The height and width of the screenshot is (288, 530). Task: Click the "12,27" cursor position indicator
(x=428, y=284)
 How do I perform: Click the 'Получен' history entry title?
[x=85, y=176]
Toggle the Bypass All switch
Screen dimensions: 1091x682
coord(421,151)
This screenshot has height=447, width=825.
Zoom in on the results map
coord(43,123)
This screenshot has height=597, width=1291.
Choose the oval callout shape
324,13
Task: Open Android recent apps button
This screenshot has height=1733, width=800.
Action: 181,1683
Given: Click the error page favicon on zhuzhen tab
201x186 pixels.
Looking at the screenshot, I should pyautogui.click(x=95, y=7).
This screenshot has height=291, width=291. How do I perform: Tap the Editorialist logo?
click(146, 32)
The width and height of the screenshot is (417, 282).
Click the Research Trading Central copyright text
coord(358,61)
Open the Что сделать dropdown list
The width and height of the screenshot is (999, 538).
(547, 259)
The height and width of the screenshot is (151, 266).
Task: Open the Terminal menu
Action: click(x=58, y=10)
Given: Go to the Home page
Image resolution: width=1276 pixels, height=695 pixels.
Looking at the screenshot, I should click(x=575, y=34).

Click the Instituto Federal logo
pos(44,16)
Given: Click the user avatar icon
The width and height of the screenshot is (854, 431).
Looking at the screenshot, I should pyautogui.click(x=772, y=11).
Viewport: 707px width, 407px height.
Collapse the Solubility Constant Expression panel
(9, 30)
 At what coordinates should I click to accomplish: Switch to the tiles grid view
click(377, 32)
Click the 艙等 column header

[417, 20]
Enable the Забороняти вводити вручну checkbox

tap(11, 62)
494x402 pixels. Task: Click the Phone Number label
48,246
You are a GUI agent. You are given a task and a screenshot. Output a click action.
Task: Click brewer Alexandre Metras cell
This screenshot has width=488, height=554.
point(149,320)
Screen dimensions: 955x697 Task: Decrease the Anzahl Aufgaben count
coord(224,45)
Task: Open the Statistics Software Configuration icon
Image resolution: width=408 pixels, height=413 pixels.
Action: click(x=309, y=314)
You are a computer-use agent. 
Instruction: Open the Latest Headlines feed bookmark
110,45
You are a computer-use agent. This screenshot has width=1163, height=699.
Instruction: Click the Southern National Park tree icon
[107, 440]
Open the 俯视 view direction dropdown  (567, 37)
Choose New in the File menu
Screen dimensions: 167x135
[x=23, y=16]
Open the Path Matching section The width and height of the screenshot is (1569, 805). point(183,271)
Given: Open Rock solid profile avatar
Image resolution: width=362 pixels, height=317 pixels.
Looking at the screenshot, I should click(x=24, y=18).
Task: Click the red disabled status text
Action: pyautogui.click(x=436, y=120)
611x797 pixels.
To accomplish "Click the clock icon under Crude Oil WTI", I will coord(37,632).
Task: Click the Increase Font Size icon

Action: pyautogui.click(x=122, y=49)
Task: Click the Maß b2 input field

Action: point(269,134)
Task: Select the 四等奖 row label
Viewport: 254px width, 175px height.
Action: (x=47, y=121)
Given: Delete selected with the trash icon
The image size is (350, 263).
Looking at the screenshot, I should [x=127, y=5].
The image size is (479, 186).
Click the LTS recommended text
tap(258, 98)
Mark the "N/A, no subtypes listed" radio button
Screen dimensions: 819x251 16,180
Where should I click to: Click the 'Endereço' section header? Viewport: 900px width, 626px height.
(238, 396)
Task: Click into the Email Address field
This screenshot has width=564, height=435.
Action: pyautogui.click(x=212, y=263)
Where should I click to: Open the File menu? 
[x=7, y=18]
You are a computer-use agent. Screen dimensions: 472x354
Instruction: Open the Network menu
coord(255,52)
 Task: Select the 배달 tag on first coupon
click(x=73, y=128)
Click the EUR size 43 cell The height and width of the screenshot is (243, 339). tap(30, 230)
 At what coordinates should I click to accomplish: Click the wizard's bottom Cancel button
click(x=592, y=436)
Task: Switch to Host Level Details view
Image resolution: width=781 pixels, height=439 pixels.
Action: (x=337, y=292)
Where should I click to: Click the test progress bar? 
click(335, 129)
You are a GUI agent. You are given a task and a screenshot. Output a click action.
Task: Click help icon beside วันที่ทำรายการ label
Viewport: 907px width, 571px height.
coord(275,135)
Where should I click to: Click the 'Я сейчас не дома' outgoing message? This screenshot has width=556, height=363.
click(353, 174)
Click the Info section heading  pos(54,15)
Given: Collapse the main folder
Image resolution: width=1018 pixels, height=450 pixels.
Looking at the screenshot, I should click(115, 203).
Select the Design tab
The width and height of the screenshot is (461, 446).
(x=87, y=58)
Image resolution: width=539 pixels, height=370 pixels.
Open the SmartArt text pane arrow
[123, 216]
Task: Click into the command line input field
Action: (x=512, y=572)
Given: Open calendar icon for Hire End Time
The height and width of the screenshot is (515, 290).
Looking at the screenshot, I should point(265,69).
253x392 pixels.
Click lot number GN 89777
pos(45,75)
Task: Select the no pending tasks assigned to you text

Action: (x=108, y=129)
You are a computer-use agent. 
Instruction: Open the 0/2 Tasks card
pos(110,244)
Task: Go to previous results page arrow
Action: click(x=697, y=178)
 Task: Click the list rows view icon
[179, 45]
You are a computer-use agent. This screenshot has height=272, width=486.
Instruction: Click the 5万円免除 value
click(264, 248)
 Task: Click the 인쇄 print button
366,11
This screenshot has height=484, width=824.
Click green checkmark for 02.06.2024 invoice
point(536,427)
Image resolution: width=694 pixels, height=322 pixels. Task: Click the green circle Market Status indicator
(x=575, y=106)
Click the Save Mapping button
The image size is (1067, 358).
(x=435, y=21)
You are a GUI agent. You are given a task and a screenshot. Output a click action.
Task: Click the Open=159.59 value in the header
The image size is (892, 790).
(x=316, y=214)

- - -

_Exercise description_
Look above for the line holding "Where should I click to: Click the test", then set down exactly that line and every line after it up to and including the line holding "Image resolution: width=539", with nothing else.

_Solution for this task_
Where should I click to: Click the test progress bar? 
click(335, 129)
You are a GUI agent. You are given a task and a screenshot. Output a click action.
Task: Click help icon beside วันที่ทำรายการ label
Viewport: 907px width, 571px height.
coord(275,135)
Where should I click to: Click the 'Я сейчас не дома' outgoing message? This screenshot has width=556, height=363.
click(353, 174)
Click the Info section heading  pos(54,15)
Given: Collapse the main folder
Image resolution: width=1018 pixels, height=450 pixels.
Looking at the screenshot, I should click(115, 203).
Select the Design tab
The width and height of the screenshot is (461, 446).
(x=87, y=58)
Image resolution: width=539 pixels, height=370 pixels.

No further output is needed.